• Texto proporcionado
Enarbolar la bandera de la igualdad con el fin de sentirnos humanamente superiores. Acaso la frialdad escénica pueda deberse al tipo de actuación empleada, alejada de toda pasión verdadera. No es que esta obra no sea por esto sumamente valiosa, sino que simplemente no ha sido para nosotros un acontecimiento como la mayoría de las obras dirigidas por Tolcachir (nos referimos por supuesto sus obras creadas para el circuito off).
La obra de Diament es una obra comercial con pretensiones artísticas, esto justifica el poco suspenso, silencio y vacío. Los textos teatrales de esta naturaleza (comercial) generalmente dicen todo, así el espectador puede adoptar una actitud totalmente pasiva. Deja poco sitio a la imaginación poética en su intento de resultar más contundente. Lo único que no alcanzamos a comprender del todo es la decisión final de la protagonista, aquello que la inspira a prestar ayuda al atacante de su mejor amiga, su decisión a disminuir de alguna forma su condena y no sabemos si ha sido solamente un arrojo de compasión o si realmente se ha convencido de la transformación del penitente en un hombre de paz.
Al contrario de “Tierra de Fuego”,“Animales nocturnos” está plagado de momentos misteriosos[2], hay mucho más de lo que no se dice que dota al montaje de un espesor fascinante. Resulta más complejo en tanto que los personajes muestran lo peor de sí mismos y este rasgo es al mismo tiempo, su mayor virtud. Un rasgo de carácter que les ha permitido seguir la vida que llevan, sobrevivir.
Al igual que la obra de Diament, el extranjero es alguien cercano al crimen, aún cuando, en la obra de Mayorga, solo se trate de no pedir permiso para habitar un espacio por el que se pretende trabajar con honradez. Es un crimen en tanto que infringe las políticas de inmigración que no permiten a un no nacido en España (en este caso) radicar definitivamente en el país sin un empleo fijo, con todos los trámites que esto supone. En “Animales nocturnos” se trata el tema de la extranjería retratando el problema de la inmigración y del abuso descarnado y absurdo de poder.

• Material
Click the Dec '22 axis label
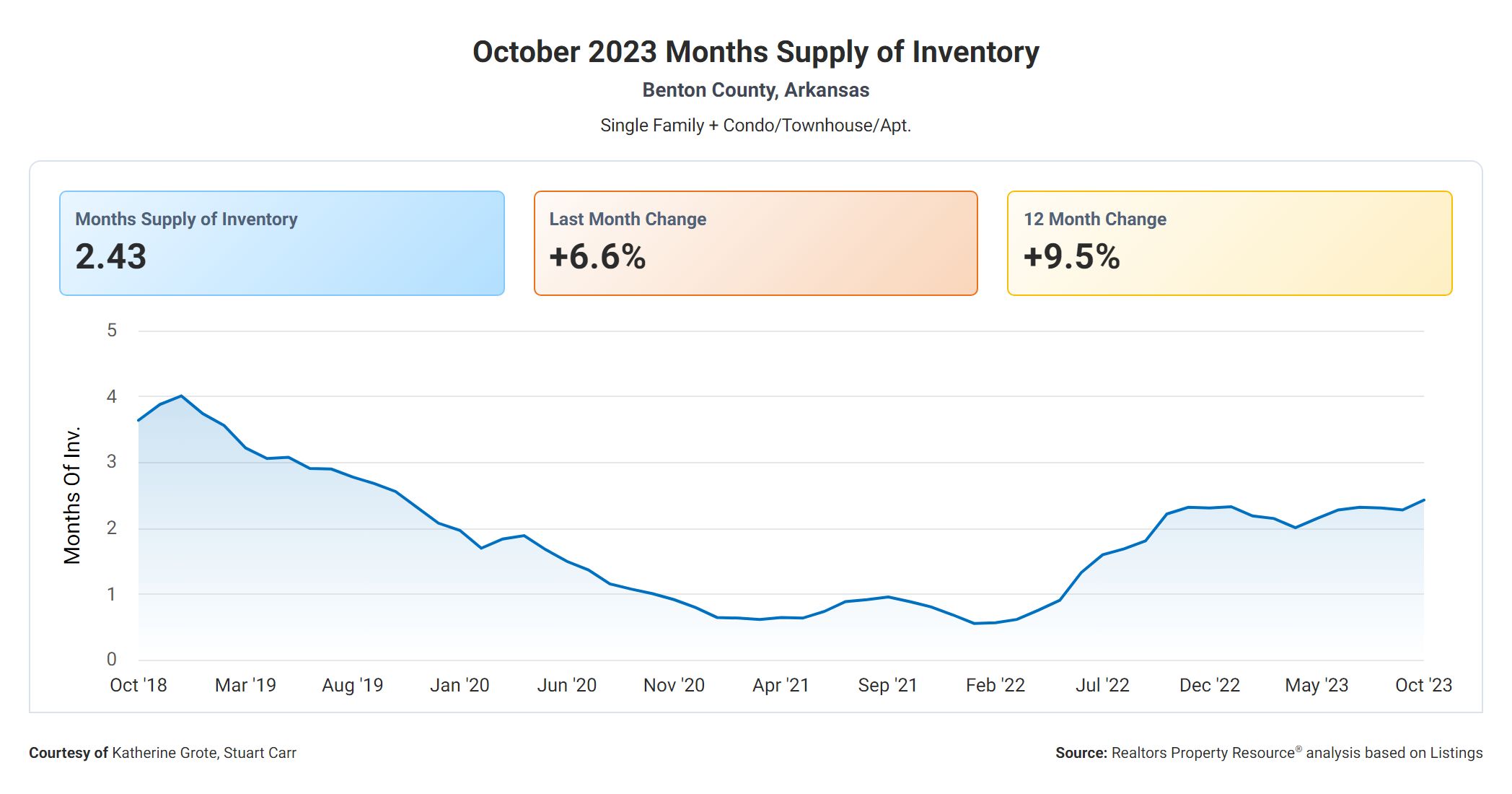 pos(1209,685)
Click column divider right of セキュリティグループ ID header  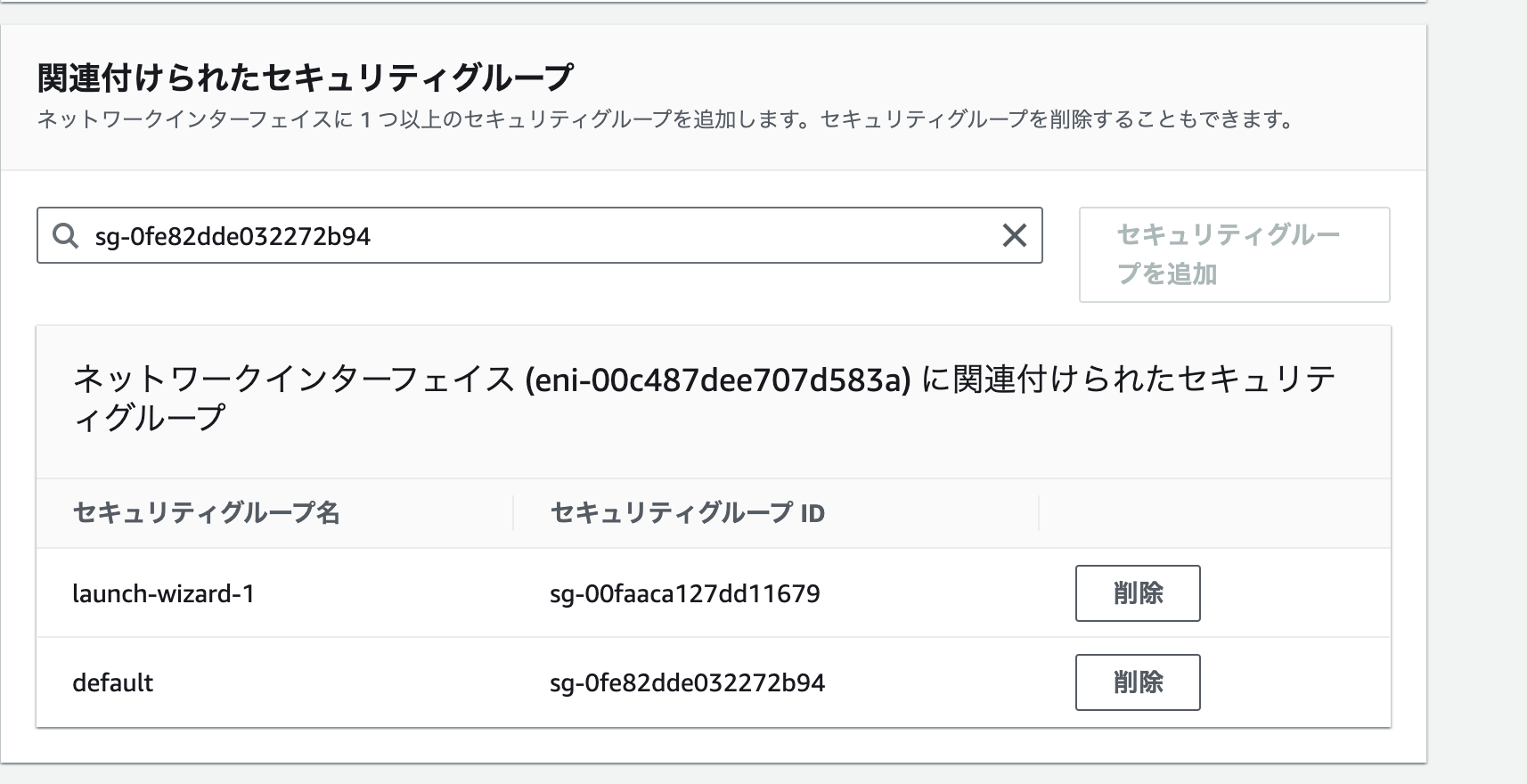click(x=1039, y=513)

• Acciones a realizar
a: Reproduce palabra por palabra el fragmento del texto proporcionado que arranca con las palabras que contienen "Al contrario de" y concluye con "que llevan, sobrevivir.".
b: Por favor, traduce al inglés esta oración del texto proporcionado: "Los textos teatrales de esta naturaleza (comercial) generalmente dicen todo, así el espectador puede adoptar una actitud totalmente pasiva."
El material no guarda ninguna relación con el texto proporcionado.

• Respuestas por tarea
a:
Al contrario de “Tierra de Fuego”,“Animales nocturnos” está plagado de momentos misteriosos[2], hay mucho más de lo que no se dice que dota al montaje de un espesor fascinante. Resulta más complejo en tanto que los personajes muestran lo peor de sí mismos y este rasgo es al mismo tiempo, su mayor virtud. Un rasgo de carácter que les ha permitido seguir la vida que llevan, sobrevivir.

b: Theatrical texts of this nature (commercial) generally say everything, so the spectator can adopt a completely passive attitude.